Reading text:
......

A medical practitioner with tax debts of close to $1.2 million has been denied a release of his liabilities after being found to spend over $200,000 each year on rent and private school fees.
Surgeon denied release of $1.2m tax debt
The Administrative Appeals Tribunal has denied taxpayer ZCSB a discharge of $1.2 million in tax debts after failing to prove that he would suffer serious hardship if he was required to repay the sum.
The taxpayer, a surgical registrar who moved to Australia from the UK in 1999, had worked across several hospitals in Sydney and Melbourne and received income as an independent contractor.
He failed to lodge his tax returns on time, and had only lodged returns for the 2014, 2015, 2016 and 2017 income years after the ATO raised a default assessment against him.
His tax debt comprised of $443,909 in income tax, with general interest charges, GST and PAYG instalments raising his total liabilities to over $1.2 million.
He told the tribunal that his income for the year ending 30 June 2020 was $430,000 or $249,000 after tax, with net household income rising to $315,500 with the inclusion of his spouse’s income.
The AAT heard that he expected annual household expenditure to reach over $270,000, including $91,248 in rent for a “modest” house in the Upper North Shore suburb of Wahroonga that included a pool and billiard games room.

......

Work task 1: According to the article on the surgeon's tax debt, in what year did the taxpayer move to Australia from the UK?
Work task 2: Write the next part of the article on the surgeon's tax debt, picking up after its final sentence.
Nothing in the data is needed here.

Source material:
......

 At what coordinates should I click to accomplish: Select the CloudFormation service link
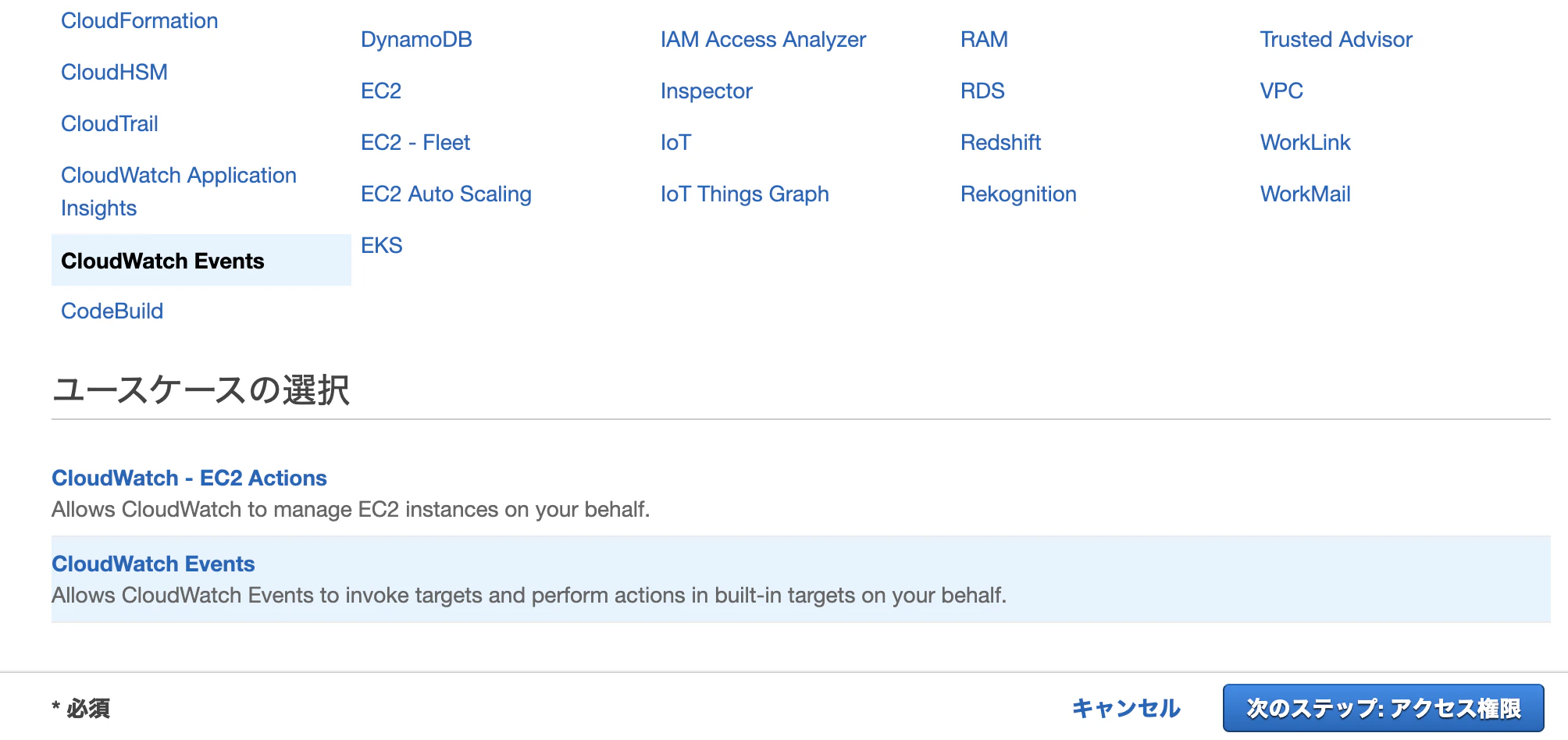point(139,20)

......

Exercise output 1: He moved in 1999.

Exercise output 2:
Both he and his wife also spent approximately $110,724 in private school fees for his three children, telling the tribunal that private schooling was “more flexible for parents who had demanding jobs” and offered his children a “wider range of opportunities”.
Bank statements also revealed expenditure of $51,600 each year on a range of items including holidays, restaurant dinners, theatre tickets and parking fees which the taxpayer agreed were discretionary expenditure that “could be economised on”.
However, he argued that based on his projected incoming and outgoing, he would only have $677,000 over five years to contribute to his tax debt, and therefore should be granted release from his liabilities.
AAT senior member Linda Kirk ultimately denied his appeal, noting that the taxpayer’s expenses were not considered necessities according to normal community standards and would not satisfy the definition of serious hardship.
Ms Kirk noted that his rental accommodation and private school fees could not be described as a “necessity” or a “basic” expenditure, and determined that a reduction in household expenditure would leave a surplus for the taxpayer to meet his tax debt in a reasonable time frame.
“The Applicant’s annual gross household income, being the income earned by him as a locum doctor in intensive care and as a surgical assistant, together with the income earned by his partner JG in her part-time job as a registrar at a public hospital… is substantial,” Ms Kirk said.
“It follows that, if he were required to meet his taxation tax debt, he would not experience serious hardship when there are a range of viable options available to him and his family to reduce their annual household expenditure.”
Ms Kirk also noted that his poor compliance history weighed against him, and did not accept his claimed ignorance in fulfilling his tax obligations.
“Like all independent contractors, the Applicant is required to make provision for, and attend to, the payment of his taxation liabilities,” Ms Kirk said.
“The Tribunal does not accept that the Applicant was unaware of the process for accounting for his tax obligations as an independent contractor.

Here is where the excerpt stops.